Pontevedra abre hueco en la horticultura ornamental

A. C.

AROUSA

Pontevedra se está abriendo hueco en la horticultura ornamental, un sector con amplias perspectivas de futuro y cuyo crecimiento supone ya el 0,12% del aumento anual de la producción final agraria. La camelia, con 2,5 millones de unidades producidas en Galicia cada año, pide paso en esta nueva etapa en la que el I + D jugará un papel fundamental en el futuro, según se puso ayer de manifiesto en el Primer Simposio de Horticultura Ornamental.

Atrás queda la era de los grandes cultivos de clavel de Chipiona y su expansión como una mancha de aceite por distintas comarcas españolas hasta el 2000. A partir del 2001, según datos facilitados en la reunión, problemas con el coste de la mano de obra llevaron a una reducción de la superficie dedicada a la flor cortada.
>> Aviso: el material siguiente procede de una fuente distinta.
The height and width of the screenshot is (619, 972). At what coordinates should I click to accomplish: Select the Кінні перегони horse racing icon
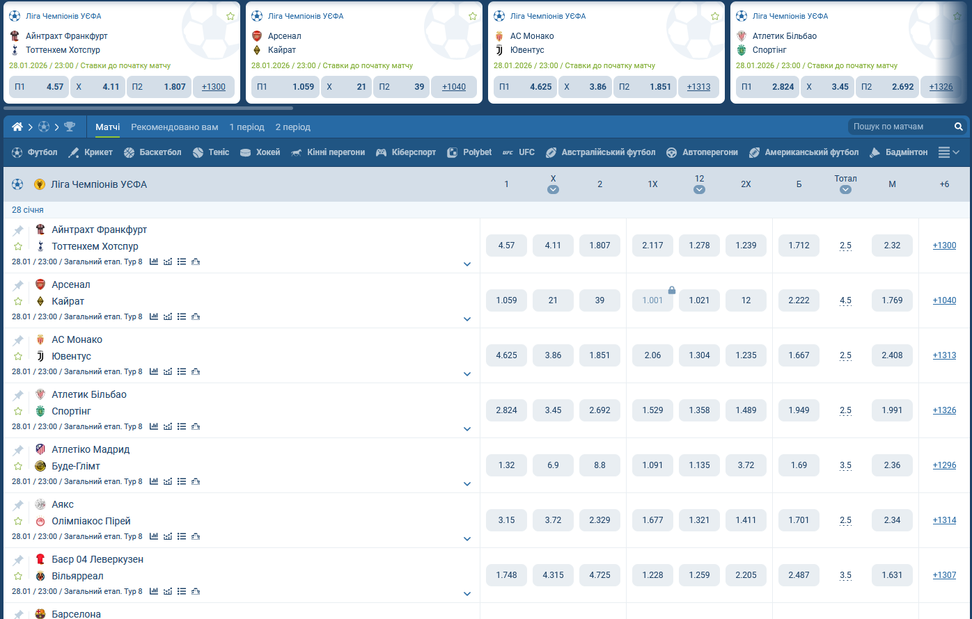click(x=297, y=152)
Entre 1990 y el 2005, la extensión se ha reducido al 54%, pasando de 2.036 a 1.094 hectáreas. Sin embargo, el rendimiento se ha multiplicado por 8 y el consumo interno ha hecho caer las exportaciones. La rosa supuso en el 2005 el 8% de la flor cortada y el clavel el 62%. Galicia, con un 6% y zonas reconocidas como Baixo Miño, es la tercera comunidad productora, tras Andalucía (84%) y Murcia (6%).

Ahora, la camelia pide paso. Según señaló el presidente de la Diputación, Rafael Louzán, Galicia es ya una de las mayores productoras mundiales de camelia «cunha media de 2,5 millones de unidades de este ejemplar por año».